Fig. 2. Screenshots of a multimodal interactive system on a mobile device. In 2a an
example of a combined speech and gesture based interaction. Given the utterance “Tell
me about the stops of the 191 line # id speech xyz - here - #” and the co-occurring
gesture command # id gesture xyz - drawCircle #, points corresponding to bus stops
of the 191 line are drawn in the area of interest. In 2b a popup menu is used as backup
strategy when the transaction fails and the user is getting angry.


4    Emotion recognition module

Automatic emotion recognition is a research topic that has been gaining at-
tention in the last years because of the additional information it brings into
automatic systems about the users’ state of mind. While there are a number
of applications and representations of emotions in the literature, one that has
found application in IVR systems is anger detection. Capturing a negative state
of the speaker during the interaction is an information that has been exploited in
the past, for example, in automated call centers to forward the call to a human
agent.

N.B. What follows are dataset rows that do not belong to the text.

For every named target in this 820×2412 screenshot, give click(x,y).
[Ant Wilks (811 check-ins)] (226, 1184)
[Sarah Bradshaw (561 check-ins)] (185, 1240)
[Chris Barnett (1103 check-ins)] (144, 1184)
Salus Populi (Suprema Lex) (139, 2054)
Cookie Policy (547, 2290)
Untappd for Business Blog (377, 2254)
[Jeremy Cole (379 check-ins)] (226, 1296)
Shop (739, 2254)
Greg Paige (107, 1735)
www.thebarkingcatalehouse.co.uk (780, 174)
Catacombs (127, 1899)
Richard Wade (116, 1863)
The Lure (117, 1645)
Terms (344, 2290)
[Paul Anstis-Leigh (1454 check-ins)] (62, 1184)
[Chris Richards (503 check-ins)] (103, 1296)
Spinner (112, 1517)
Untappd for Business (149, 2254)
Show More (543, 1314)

Anger detection is usually based on the response given by an automatic
classifier on the basis of acoustic features extracted from a received utterance.
Features extraction and classification methods for emotions are active research
areas: in this work, we use a syllable-based features extraction method and a
Support Vector Machine (SVM) to perform the automatic classification of an
utterance into two classes: Neutral and Angry. The anger detection module is
trained on a subpart of the €motion corpus [9] containing 400 angry and neutral
speech recordings in Italian, German, French and English.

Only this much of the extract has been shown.